Abortion is an iconically polarizing issue. We need only look to the rhetoric surrounding it to see this. Hillary Clinton said “We’re always going to argue about abortion.” Chris Christie said that “Hillary Clinton… believes in the systematic murder of children in the womb to preserve their body parts”, a statement, that, true or false, obviously demonstrates polarization.

Depending upon which side you ask, either life or liberty, both of which are important American values, is at stake. This means, notably, that this issue is both difficult to intelligently debate and imperative to intelligently debate. Put simply, it’s difficult for us, as a society, to make the right decision, but we can’t afford to make the wrong decision (except practically).

Both of these facts demonstrate why conversations like the one on Wednesday are nothing less than necessary. While no one upon that stage was less than excellent and the conversation was productive, such a conversation is disappointingly rare amongst even the best of us.

While a twenty-five minute community period isn’t long enough to reach any sort of resolution, both sides were able to civilly express their points and respond to the others’ points. Rather than simply talking past each other, the representatives were generally able to have a coherent dialogue, addressing the opposition’s arguments.

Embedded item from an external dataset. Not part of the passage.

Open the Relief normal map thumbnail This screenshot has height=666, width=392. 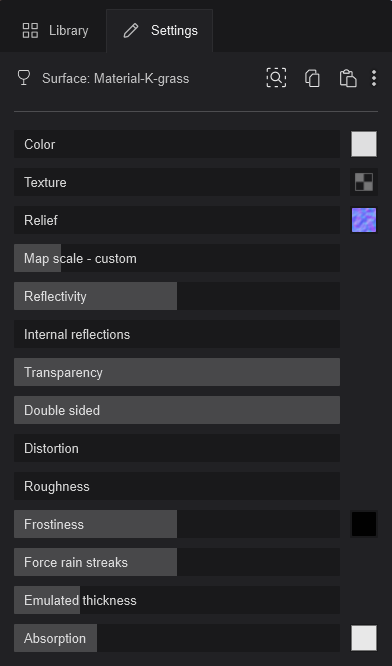point(364,220)
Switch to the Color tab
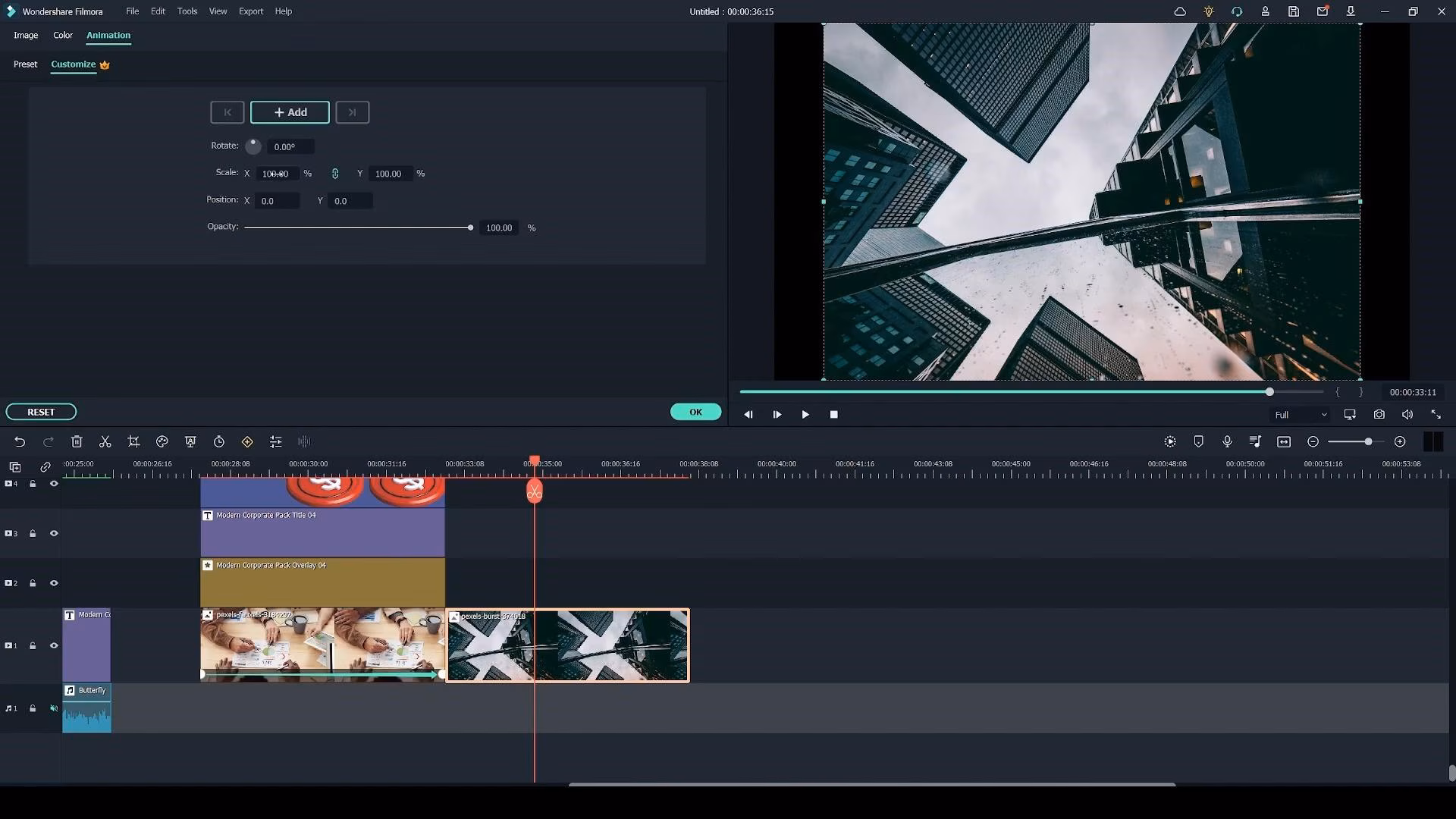 63,35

This dialogue was an example of the conversation that we have to have on important political issues. These conversations may be difficult to have. It may be difficult to argue logically and not spout emotion or rhetoric. It may easy to make a craven retreat into a hope that one can demagogue a political issue and win a vote. If, however, we value the principles upon which we found our beliefs, we cannot afford to place our trust into blind democracy without debate. We cannot afford to argue feelings rather than facts. We cannot afford to agree to disagree. We cannot for a second afford to run from important political conversations, no matter how difficult, personal, or polarizing they may be.